Vizyonumuz
''Bilgi sahibi olmadan fikir sahibi olunmaz.''

  • DOLAR
  • EURO
  • ALTIN
  • BIST
Prof.Dr.Ali Fuat Kalyoncu
f.kalyoncu@fikir.news
Covid- 19 Üzerine Tespitlerim
  • 0
  • 863
  • 13 Ağustos 2020 Perşembe
  • +
  • -

 


Covid pandemisi dünyanın gündeminde ve daha da gündemde olacak gözüküyor.

 Her geçen gün hastalığın sosyal sonuçlarıyla yüz yüze kalmaya devam ediyoruz. Medya bu haberlerle dolu, 2.dalga geliyor mu? Okullar ne olacak? Açıklanan verilere güvenelim mi? Bu hastalık daha ne kadar bizi etkileyecek? Bilelim ki hastalık aynı şekilde, yani doğal haliyle sürüyor. Birinci  dalga, ikinci dalga denilen durum, siz güvenlik önlemlerini gevşettiğinizde hastalığın yeniden artış göstermesi anlamına gelir. Hastalık, aynı hastalıktır.

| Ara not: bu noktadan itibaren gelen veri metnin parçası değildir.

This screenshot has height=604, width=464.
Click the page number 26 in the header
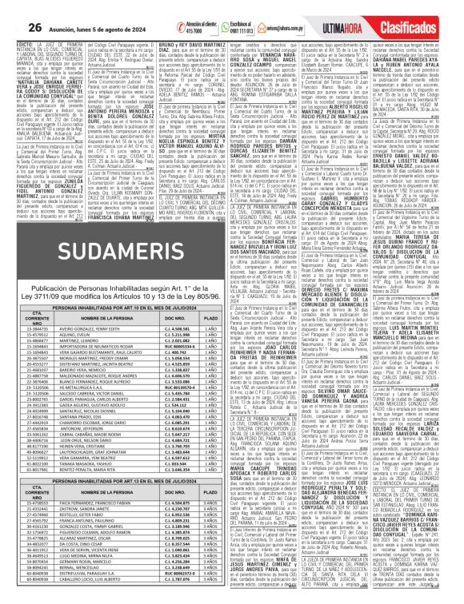click(13, 7)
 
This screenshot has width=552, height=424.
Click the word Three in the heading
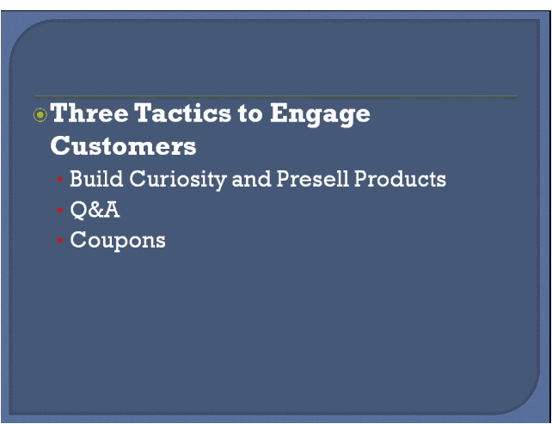pyautogui.click(x=89, y=113)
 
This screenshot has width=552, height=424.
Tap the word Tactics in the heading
pyautogui.click(x=182, y=113)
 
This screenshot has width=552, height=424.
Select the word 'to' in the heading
pyautogui.click(x=250, y=114)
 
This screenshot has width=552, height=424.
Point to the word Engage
pyautogui.click(x=320, y=114)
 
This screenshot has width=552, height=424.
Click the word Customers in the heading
pyautogui.click(x=123, y=146)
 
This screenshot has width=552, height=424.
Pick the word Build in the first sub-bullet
pyautogui.click(x=96, y=179)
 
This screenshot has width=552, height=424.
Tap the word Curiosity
pyautogui.click(x=178, y=180)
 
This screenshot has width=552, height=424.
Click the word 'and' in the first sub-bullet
pyautogui.click(x=251, y=179)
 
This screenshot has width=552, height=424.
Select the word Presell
pyautogui.click(x=313, y=179)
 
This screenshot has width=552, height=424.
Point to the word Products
pyautogui.click(x=401, y=179)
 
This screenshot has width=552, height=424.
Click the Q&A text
pyautogui.click(x=95, y=210)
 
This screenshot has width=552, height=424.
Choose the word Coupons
pyautogui.click(x=118, y=241)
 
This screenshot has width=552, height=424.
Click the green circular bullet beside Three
pyautogui.click(x=40, y=114)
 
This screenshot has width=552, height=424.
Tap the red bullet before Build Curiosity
pyautogui.click(x=60, y=180)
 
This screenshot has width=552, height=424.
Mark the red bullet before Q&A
pyautogui.click(x=60, y=210)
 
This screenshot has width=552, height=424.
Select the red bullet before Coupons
pyautogui.click(x=60, y=240)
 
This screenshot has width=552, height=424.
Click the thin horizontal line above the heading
pyautogui.click(x=275, y=96)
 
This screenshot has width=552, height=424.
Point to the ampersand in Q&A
pyautogui.click(x=94, y=210)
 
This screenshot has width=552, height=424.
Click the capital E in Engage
pyautogui.click(x=279, y=113)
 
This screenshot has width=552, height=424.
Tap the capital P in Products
pyautogui.click(x=361, y=179)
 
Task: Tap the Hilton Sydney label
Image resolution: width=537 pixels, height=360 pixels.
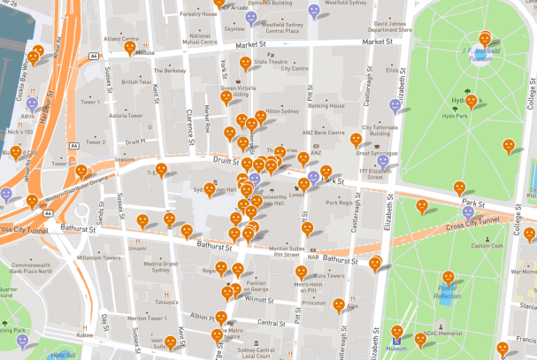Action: tap(283, 111)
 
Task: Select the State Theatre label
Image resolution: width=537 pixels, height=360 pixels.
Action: tap(272, 62)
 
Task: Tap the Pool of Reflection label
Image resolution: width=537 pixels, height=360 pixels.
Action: tap(448, 292)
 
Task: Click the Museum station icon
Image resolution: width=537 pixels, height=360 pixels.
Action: tap(397, 337)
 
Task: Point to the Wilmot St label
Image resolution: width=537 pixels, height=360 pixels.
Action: tap(259, 300)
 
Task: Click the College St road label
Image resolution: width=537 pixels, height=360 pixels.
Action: tap(529, 88)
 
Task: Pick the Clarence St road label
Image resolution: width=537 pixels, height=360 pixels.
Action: tap(190, 123)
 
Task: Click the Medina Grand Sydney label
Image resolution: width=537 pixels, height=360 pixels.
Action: tap(161, 266)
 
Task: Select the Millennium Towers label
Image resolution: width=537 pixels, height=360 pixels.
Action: tap(97, 257)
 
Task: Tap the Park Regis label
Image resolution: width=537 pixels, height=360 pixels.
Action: tap(339, 203)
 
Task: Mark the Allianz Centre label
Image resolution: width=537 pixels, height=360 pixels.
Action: tap(121, 39)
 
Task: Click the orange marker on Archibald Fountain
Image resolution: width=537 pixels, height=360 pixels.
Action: tap(485, 39)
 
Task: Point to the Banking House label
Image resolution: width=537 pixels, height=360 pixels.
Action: tap(326, 105)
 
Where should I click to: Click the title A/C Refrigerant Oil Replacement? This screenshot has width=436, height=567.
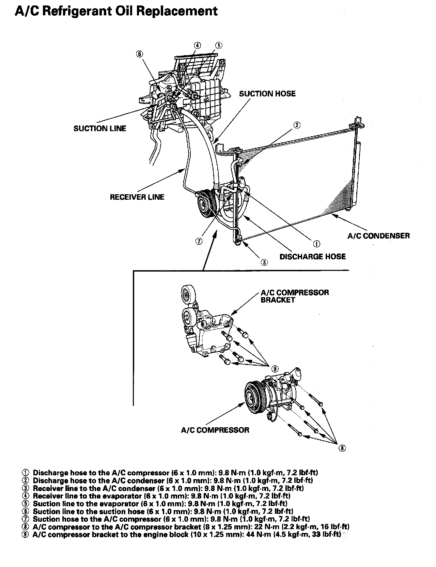coord(116,11)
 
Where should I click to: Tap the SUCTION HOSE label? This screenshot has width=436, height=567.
coord(267,94)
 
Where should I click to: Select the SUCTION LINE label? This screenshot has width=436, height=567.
coord(100,128)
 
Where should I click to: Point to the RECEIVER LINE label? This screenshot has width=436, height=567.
coord(137,197)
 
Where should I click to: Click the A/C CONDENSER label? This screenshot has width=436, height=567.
coord(378,235)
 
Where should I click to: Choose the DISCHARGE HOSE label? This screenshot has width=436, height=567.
coord(312,257)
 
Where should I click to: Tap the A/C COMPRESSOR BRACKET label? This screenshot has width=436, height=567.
coord(295,296)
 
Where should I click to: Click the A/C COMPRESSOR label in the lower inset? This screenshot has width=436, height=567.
coord(215,430)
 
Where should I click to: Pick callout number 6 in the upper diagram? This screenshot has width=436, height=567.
coord(140,53)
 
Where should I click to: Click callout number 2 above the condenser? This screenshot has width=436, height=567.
coord(297,125)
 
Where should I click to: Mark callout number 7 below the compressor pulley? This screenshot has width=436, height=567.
coord(199,241)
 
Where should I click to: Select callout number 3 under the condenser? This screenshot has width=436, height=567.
coord(264,262)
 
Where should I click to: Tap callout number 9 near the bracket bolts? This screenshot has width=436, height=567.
coord(275,368)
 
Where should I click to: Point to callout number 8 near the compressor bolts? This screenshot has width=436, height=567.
coord(342,448)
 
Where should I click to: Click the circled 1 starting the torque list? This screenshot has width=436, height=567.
coord(25,473)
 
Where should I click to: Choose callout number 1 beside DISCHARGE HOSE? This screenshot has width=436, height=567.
coord(316,243)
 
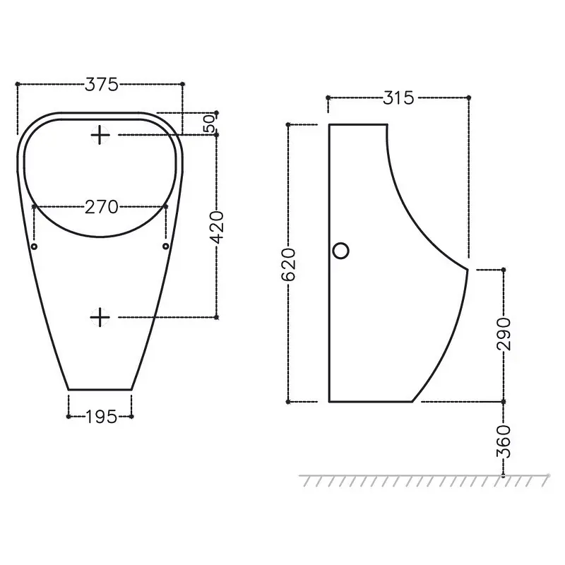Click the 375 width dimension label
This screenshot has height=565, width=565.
coord(101,84)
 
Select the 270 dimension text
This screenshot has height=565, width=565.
coord(101,207)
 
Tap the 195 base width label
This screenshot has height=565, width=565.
coord(101,417)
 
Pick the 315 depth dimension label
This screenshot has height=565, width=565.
coord(398,97)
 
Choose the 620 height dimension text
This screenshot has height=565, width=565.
coord(288,264)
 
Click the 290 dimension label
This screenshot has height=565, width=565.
coord(504,334)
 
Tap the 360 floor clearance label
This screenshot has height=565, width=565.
coord(504,441)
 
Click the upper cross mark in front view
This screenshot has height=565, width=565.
coord(100,135)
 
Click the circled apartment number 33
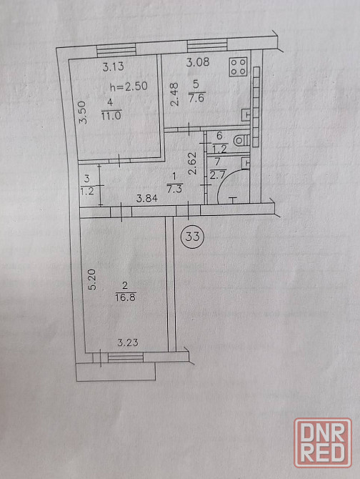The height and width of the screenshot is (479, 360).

Bütün dünyada aslında az da olsa Kasım-Aralık 2019 aylarından beri başlayan ama Mart 2020’de resmen kabul edilen Covid pandemisi ile ilgili önlemler alındı. Kabul etmek lazım ki, halkın sürekli bu önlemlere uyması da kolay değil. Sık sık sokağa çıkma yasakları, sürekli maske takmak, kalabalığa girmemek herkes için uygulanabilir önlemler değil. Hayatını hizmet sektöründe çalışarak ve günlük kazanarak geçirenler için ise bu kurallara uyum neredeyse imkansız. Bir de bıkkınlık durumu ve popülist hükümetlerin iyimser mesajları, halkın gevşemesine neden oluyor. İşte, düşen rakamlar bu esnada yine yükselmeye başlıyor ve geldi ikinci dalga. Demek pandemi mücadelesinde önemli olan nokta, önlemleri hiç gevşetmemek. Siyasilerin de yendik, az kaldı türünden popülist söylemler kullanmaması lazım. Anlaşılıyor ki uzun bir süre maske ve gerektiğinde eldivenlerle, kalabalıklardan kaçarak yaşayacağız. Gelirimiz azalacak, eğitim kalitemiz biraz düşecek ama hayatta kalacağız.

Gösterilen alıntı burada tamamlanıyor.